With 39% of global carbon emissions now coming from real estate—and 28% the result of operating the buildings themselves—corporations around the world are under mounting pressure to decrease their carbon footprint.

Moving a company’s offices into greener real estate is easier said than done, especially in cities like London where real estate with sustainability ratings is now 26% pricier than everything else.

Organizations need a way to reduce their office carbon footprint that is less drastic than moving into an expensive new office, but more impactful than putting recycling bins in the kitchen.

As the adage goes: ‘You can’t improve what you can’t measure’. That’s why mandating companies to measure and report on their workplace carbon footprints creates a pathway to reducing them.

Similarly, measuring and quantifying the ways people occupy the office creates a pathway to reducing a workplace’s carbon footprint. Monitoring occupancy identifies the most impactful areas that will help to reduce emissions every day.

Here are four ways corporations can reduce their office carbon footprint across their real estate portfolio purely by understanding workplace occupancy.
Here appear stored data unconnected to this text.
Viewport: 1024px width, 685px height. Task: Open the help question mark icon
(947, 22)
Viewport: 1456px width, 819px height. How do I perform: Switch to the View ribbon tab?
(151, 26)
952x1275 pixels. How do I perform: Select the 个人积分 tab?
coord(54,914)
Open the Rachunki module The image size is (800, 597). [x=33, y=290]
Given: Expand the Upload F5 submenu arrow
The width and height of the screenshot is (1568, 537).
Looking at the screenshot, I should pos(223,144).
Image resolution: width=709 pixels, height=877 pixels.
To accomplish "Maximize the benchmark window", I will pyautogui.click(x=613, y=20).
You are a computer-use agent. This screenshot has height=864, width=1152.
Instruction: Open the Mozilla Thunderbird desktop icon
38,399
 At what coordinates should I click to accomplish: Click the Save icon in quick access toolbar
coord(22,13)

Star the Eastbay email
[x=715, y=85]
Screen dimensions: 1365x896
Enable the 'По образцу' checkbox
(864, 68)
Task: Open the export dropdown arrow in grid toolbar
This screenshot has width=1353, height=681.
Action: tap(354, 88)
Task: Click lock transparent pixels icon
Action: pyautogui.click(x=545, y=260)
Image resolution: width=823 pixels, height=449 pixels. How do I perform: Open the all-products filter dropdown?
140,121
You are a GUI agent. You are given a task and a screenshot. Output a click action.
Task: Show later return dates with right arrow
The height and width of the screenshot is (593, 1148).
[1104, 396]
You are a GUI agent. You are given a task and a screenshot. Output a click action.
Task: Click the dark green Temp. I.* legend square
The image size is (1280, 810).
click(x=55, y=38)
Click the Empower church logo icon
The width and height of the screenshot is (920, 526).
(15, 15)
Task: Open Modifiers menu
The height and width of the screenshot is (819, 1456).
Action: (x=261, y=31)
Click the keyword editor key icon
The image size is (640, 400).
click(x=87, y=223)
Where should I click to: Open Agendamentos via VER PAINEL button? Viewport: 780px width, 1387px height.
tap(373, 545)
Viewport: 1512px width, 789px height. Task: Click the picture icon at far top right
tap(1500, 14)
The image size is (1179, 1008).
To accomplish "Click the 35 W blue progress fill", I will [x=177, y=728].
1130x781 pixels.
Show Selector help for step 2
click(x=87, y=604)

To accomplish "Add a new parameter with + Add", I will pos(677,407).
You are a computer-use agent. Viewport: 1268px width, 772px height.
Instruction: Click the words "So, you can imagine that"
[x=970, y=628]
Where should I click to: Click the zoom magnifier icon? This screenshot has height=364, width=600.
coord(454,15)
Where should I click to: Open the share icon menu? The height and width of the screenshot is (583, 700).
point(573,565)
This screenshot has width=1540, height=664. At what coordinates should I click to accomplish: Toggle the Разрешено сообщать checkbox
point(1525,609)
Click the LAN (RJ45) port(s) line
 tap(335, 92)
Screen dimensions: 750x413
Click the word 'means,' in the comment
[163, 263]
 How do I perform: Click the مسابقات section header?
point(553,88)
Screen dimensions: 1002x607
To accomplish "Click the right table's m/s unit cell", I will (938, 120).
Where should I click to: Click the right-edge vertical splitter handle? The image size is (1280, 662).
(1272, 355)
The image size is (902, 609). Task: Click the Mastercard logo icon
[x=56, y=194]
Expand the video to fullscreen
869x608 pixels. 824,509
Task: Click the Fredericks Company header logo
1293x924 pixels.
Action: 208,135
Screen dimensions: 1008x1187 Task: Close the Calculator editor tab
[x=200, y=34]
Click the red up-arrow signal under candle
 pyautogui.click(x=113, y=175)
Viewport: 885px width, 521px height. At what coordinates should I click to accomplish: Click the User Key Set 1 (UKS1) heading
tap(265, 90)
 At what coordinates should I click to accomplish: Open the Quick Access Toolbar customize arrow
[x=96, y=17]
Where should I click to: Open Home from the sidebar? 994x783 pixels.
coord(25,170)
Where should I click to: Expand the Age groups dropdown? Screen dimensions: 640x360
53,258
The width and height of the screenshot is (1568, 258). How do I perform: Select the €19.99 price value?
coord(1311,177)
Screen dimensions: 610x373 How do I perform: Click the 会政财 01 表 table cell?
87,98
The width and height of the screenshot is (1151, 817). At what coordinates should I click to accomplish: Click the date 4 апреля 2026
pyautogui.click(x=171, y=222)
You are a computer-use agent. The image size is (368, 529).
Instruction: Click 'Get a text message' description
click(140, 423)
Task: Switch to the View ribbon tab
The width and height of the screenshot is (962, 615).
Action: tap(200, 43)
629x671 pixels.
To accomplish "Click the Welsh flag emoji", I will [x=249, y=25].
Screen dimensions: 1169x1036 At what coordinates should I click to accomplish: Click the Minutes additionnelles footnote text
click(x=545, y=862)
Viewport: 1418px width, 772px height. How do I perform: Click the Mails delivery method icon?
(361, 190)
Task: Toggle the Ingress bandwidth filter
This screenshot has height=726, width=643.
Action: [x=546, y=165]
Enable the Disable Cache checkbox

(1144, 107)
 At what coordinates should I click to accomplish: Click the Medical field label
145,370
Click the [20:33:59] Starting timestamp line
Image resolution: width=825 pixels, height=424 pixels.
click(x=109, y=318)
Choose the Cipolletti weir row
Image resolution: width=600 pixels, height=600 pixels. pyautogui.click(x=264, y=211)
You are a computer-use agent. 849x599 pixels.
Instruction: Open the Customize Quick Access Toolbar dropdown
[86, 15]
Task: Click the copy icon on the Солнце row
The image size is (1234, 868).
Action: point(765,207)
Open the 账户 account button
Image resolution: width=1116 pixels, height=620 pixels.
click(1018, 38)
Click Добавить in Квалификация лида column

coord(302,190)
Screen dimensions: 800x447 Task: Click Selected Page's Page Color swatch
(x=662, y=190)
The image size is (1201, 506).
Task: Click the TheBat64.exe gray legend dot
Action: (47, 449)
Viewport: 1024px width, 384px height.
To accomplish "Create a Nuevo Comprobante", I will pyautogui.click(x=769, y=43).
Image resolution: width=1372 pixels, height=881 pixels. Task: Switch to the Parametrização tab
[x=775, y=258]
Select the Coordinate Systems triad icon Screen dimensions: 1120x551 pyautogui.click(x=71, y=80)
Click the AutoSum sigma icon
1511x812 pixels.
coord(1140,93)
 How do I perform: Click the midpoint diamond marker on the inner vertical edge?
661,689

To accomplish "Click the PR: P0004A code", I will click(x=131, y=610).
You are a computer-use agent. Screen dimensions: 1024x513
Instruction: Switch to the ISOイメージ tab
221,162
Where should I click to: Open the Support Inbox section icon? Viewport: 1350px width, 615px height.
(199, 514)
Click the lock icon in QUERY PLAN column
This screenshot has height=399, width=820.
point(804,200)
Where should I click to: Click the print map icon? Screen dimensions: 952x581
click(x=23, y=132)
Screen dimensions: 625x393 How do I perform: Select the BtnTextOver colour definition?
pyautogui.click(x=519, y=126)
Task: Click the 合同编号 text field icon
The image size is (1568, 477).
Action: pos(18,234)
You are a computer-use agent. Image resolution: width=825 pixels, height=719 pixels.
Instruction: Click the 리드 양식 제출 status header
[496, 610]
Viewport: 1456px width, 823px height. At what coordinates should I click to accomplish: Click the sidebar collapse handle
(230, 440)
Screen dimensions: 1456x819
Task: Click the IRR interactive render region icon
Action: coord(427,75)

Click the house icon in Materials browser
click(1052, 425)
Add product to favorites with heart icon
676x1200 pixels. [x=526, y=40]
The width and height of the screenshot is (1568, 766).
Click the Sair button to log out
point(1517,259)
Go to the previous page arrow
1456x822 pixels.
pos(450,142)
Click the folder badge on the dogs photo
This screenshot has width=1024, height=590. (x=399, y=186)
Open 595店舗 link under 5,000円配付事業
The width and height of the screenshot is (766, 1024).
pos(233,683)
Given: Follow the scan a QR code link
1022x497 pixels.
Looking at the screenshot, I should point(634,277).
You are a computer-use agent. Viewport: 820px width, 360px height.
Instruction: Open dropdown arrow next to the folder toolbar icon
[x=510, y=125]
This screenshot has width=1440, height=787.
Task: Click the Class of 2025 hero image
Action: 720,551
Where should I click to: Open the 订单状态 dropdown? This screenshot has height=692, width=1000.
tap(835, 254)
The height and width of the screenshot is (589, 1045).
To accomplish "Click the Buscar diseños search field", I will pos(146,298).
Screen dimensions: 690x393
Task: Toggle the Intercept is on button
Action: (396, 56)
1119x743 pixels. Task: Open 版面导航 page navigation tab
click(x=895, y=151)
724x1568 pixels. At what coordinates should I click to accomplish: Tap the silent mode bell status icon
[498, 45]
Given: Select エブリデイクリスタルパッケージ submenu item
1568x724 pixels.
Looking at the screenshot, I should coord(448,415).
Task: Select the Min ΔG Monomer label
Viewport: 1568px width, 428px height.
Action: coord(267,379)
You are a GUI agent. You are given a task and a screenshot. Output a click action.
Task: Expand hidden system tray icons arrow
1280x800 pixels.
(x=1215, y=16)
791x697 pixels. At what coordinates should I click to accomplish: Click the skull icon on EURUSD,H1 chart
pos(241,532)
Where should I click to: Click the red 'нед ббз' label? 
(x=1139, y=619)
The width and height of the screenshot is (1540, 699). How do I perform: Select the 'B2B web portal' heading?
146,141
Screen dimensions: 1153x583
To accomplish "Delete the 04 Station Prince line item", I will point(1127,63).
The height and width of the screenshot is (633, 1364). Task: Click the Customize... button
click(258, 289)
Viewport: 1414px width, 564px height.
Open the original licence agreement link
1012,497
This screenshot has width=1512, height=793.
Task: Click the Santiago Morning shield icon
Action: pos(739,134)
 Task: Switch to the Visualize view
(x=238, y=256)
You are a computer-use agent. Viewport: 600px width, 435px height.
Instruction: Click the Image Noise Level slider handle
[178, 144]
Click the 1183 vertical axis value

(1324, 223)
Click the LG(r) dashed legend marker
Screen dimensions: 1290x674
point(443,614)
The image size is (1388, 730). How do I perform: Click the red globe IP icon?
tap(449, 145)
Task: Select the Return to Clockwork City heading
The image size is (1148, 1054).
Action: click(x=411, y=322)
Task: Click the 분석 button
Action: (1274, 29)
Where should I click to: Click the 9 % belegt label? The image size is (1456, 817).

1. Identify underused workspaces and cut energy use

Throttling back energy use in the workplace has to be carefully balanced with the impact it may have on employees. That’s why underused workspaces are prime targets for reducing workplace carbon emissions. Change can be made immediately, with little to no impact on employees if hardly anyone is occupying the space to begin with.

Keeping tabs on space utilization rates across the entire real estate portfolio in real time is the best place to start. From there, identify where utilization rates are low. This could be happening in certain areas only on specific days or consistently across the board.

These are areas where organizations can cut back on the use of heating, cooling and lighting.

For example, if data shows that a floor has less than 5% utilization rate on Fridays, the floor could be closed down on Fridays only. By managing occupancy, the few brave souls who usually venture onto that floor could be reallocated to other floors.

When this is replicated across a large corporate real estate portfolio, the reduction in energy use really starts to add up.

2. Manage occupancy to reduce waste

Managing workplace occupancy is the process of directing employees to the right resources at the right times through tools and policies. Resources include desks, meeting rooms, equipment and even parking spaces.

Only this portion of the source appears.